__WORK INSTRUCTION__: Beneath this task are records; print exactly the stretch of them from the line with "Where should I click to: Click the 推送到控制器" through the line with "Task: Click the quantity 1 in the QTD column", both ends included.

^^^^^^^^^^^^^^^^

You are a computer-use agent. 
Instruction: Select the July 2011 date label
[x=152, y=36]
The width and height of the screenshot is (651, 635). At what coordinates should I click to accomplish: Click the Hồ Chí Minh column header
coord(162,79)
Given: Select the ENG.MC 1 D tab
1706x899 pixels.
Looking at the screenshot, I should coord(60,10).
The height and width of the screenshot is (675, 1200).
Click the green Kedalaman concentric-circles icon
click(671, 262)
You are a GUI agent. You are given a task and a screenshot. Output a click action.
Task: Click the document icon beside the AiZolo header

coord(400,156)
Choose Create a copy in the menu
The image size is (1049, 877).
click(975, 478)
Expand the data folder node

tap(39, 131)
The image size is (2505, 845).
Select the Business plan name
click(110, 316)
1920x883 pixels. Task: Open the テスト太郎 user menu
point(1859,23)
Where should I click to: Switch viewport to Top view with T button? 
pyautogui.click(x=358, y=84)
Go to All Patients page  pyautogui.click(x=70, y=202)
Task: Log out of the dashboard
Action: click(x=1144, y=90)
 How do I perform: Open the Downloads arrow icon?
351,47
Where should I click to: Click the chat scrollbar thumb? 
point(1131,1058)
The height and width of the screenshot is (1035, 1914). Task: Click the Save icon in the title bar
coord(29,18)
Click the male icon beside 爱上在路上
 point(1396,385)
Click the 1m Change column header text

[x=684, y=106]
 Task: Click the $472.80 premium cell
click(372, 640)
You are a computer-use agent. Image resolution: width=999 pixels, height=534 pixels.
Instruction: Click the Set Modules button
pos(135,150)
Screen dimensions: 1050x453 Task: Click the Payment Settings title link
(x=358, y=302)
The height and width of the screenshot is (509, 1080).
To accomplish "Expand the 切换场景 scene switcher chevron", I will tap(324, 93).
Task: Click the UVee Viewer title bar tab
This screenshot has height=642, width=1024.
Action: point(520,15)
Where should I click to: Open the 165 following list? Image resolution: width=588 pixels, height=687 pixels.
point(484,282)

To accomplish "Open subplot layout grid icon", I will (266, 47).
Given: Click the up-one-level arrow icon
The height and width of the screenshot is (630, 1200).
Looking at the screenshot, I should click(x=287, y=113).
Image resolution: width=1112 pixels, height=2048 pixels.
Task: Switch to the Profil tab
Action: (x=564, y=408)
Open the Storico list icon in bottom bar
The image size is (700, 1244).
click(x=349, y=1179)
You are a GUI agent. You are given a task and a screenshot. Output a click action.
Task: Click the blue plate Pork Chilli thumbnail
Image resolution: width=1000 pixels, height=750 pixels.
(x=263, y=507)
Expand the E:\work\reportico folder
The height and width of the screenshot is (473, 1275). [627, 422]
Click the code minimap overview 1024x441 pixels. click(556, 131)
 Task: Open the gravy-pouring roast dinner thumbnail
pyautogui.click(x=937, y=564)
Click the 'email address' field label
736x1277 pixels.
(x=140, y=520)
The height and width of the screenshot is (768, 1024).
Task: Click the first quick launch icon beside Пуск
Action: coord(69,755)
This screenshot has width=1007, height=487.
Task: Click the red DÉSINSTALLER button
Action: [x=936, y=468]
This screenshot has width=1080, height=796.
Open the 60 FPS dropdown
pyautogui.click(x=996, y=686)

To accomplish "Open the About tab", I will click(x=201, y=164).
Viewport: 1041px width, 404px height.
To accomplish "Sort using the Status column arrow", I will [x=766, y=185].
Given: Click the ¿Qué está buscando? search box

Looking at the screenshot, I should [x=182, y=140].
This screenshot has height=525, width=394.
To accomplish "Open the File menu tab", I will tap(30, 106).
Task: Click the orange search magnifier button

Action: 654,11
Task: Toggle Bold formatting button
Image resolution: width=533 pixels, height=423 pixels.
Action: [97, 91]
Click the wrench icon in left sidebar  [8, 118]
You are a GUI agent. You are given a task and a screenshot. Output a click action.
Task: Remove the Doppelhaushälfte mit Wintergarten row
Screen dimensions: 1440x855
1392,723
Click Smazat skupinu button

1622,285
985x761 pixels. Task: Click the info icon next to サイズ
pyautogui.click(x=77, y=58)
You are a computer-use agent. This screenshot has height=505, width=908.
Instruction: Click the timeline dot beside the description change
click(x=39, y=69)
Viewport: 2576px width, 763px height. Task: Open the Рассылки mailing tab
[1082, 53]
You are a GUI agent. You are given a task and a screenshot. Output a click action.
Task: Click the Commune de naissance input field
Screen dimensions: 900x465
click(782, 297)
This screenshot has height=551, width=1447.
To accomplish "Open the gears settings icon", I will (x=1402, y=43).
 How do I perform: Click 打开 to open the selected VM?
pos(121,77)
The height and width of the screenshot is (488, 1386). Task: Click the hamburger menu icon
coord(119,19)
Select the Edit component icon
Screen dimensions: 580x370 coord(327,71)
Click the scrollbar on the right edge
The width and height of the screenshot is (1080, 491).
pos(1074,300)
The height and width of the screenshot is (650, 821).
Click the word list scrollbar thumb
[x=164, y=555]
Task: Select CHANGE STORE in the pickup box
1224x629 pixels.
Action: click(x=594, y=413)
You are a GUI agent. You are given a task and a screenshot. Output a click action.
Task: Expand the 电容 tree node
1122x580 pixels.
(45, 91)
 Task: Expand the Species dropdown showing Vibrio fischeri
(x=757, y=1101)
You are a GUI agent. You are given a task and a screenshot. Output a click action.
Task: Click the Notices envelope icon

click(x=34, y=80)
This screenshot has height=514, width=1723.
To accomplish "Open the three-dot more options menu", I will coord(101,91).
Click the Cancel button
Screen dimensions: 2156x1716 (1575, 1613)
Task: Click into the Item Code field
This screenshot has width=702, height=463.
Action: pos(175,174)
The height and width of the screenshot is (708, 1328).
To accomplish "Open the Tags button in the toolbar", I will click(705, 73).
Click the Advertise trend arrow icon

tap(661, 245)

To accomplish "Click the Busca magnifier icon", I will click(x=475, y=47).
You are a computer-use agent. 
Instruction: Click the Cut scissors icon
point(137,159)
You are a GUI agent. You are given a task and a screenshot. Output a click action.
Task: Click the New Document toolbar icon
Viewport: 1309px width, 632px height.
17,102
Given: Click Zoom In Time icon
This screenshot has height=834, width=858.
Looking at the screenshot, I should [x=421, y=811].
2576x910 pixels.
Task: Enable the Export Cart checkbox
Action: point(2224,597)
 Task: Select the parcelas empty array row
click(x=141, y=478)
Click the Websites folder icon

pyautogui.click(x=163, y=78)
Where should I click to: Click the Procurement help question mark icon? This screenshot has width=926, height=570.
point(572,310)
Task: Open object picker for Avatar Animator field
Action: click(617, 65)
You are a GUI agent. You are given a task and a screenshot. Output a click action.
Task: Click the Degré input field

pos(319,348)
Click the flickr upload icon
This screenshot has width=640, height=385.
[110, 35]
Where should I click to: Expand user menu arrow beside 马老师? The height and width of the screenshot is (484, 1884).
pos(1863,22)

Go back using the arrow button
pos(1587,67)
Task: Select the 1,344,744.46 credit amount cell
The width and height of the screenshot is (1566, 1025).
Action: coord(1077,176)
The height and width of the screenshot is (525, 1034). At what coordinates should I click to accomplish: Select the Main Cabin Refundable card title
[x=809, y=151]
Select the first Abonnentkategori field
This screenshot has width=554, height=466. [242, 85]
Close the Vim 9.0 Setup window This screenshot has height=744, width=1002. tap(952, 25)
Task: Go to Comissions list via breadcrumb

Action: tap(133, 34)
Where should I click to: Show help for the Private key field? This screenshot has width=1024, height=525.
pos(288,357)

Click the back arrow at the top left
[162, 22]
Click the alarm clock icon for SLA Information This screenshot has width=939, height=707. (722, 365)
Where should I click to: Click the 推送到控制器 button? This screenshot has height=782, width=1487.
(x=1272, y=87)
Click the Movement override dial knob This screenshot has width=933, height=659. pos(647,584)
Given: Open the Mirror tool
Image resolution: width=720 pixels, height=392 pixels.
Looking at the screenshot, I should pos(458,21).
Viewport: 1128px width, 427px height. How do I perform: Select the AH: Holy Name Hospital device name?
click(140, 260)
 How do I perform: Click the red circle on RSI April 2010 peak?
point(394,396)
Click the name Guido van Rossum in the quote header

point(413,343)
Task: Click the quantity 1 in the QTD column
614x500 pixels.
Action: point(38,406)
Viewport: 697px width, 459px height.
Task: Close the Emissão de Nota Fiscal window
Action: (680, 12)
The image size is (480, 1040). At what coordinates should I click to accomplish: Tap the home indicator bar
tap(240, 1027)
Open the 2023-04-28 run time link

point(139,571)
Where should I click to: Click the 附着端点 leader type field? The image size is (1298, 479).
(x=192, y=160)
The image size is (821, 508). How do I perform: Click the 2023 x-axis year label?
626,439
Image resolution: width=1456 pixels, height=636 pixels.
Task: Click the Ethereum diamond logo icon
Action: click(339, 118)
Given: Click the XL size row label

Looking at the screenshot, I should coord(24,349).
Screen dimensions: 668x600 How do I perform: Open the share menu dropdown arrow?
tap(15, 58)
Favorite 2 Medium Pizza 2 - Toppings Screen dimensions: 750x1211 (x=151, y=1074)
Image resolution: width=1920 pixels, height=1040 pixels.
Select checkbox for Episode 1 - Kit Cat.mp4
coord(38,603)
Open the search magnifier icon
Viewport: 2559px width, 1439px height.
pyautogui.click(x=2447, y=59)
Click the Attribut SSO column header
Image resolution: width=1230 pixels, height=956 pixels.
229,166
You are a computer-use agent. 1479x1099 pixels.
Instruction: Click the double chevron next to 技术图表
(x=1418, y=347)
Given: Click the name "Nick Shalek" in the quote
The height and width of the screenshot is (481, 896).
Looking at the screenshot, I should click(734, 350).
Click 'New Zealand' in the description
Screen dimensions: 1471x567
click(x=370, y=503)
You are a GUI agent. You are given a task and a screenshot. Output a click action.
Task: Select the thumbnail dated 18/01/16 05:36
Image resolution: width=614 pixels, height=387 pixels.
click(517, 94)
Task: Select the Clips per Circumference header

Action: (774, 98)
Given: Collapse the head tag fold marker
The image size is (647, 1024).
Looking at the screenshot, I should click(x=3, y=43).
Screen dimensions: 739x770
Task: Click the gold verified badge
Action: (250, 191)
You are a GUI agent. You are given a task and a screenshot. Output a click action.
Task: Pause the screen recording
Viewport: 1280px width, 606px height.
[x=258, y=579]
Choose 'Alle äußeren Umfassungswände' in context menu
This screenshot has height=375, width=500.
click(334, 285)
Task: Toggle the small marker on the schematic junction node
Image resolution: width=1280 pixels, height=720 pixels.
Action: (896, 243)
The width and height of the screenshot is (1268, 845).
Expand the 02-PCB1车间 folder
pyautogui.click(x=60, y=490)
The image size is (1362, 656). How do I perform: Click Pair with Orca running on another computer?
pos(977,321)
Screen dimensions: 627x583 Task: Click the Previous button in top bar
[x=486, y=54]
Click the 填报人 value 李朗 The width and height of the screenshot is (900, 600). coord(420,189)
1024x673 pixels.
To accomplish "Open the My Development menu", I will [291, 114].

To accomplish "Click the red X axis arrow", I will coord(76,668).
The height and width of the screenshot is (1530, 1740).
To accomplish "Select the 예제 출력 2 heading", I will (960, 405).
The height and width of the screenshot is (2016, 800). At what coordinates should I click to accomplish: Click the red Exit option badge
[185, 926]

^^^^^^^^^^^^^^^^

__ANSWER TO THE EXERCISE__:
Where should I click to: Click the 推送到控制器 button? This screenshot has height=782, width=1487.
(x=1272, y=87)
Click the Movement override dial knob This screenshot has width=933, height=659. pos(647,584)
Given: Open the Mirror tool
Image resolution: width=720 pixels, height=392 pixels.
Looking at the screenshot, I should pos(458,21).
Viewport: 1128px width, 427px height. How do I perform: Select the AH: Holy Name Hospital device name?
click(140, 260)
 How do I perform: Click the red circle on RSI April 2010 peak?
point(394,396)
Click the name Guido van Rossum in the quote header

point(413,343)
Task: Click the quantity 1 in the QTD column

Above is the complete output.